Trecho do documento →
Colonos israelenses incendiaram duas mesquitas no norte da Cisjordânia, em mais um episódio de violência que agrava as tensões na região. O ataque ocorreu na aldeia de Qusra, ao sul de Nablus, e incluiu pichações racistas nos templos religiosos, conforme relataram autoridades palestinas.
Ataque noturno e destruição
Os colonos agiram durante a madrugada, ateando fogo nas duas mesquitas e deixando inscrições ofensivas nas paredes. Os bombeiros palestinos foram acionados para conter as chamas, mas os danos foram significativos. Uma das mesquitas teve o interior completamente destruído, enquanto a outra sofreu danos parciais. De acordo com moradores locais, os colonos chegaram armados e intimidaram os fiéis antes de iniciar o incêndio.

Informações fornecidas →
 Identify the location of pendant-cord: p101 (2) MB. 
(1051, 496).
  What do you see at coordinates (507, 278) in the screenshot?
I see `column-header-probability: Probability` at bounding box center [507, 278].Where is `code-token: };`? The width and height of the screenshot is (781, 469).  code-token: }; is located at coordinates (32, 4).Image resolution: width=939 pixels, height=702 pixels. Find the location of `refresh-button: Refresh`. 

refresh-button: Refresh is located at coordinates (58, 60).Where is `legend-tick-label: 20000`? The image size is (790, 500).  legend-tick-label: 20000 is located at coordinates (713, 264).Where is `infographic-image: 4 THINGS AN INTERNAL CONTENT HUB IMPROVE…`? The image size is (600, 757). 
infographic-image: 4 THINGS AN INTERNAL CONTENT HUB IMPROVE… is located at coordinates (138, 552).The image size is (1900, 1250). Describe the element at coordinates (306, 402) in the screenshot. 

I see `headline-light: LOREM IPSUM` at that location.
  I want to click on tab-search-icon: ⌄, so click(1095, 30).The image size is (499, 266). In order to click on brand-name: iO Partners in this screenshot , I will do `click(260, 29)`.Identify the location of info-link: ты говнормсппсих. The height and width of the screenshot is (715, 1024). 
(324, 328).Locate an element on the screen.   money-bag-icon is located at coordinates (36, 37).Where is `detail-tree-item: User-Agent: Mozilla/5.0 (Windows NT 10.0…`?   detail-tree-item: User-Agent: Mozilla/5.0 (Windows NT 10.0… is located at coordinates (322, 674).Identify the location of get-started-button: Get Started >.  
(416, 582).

Tarefas a cumprir →
1/ Segundo a notícia sobre o incêndio das mesquitas, por que os bombeiros palestinos foram acionados? Responda em uma a três frases.
2/ Transcreva da notícia sobre o incêndio das mesquitas o trecho que vai de "Colonos israelenses incendiaram" até "iniciar o incêndio.", inclusive.
A listagem provém de outra fonte.

Suas respostas →
1/ Os bombeiros palestinos foram acionados para conter as chamas, depois que os colonos atearam fogo às duas mesquitas da aldeia de Qusra durante a madrugada.

2/
Colonos israelenses incendiaram duas mesquitas no norte da Cisjordânia, em mais um episódio de violência que agrava as tensões na região. O ataque ocorreu na aldeia de Qusra, ao sul de Nablus, e incluiu pichações racistas nos templos religiosos, conforme relataram autoridades palestinas.
Ataque noturno e destruição
Os colonos agiram durante a madrugada, ateando fogo nas duas mesquitas e deixando inscrições ofensivas nas paredes. Os bombeiros palestinos foram acionados para conter as chamas, mas os danos foram significativos. Uma das mesquitas teve o interior completamente destruído, enquanto a outra sofreu danos parciais. De acordo com moradores locais, os colonos chegaram armados e intimidaram os fiéis antes de iniciar o incêndio.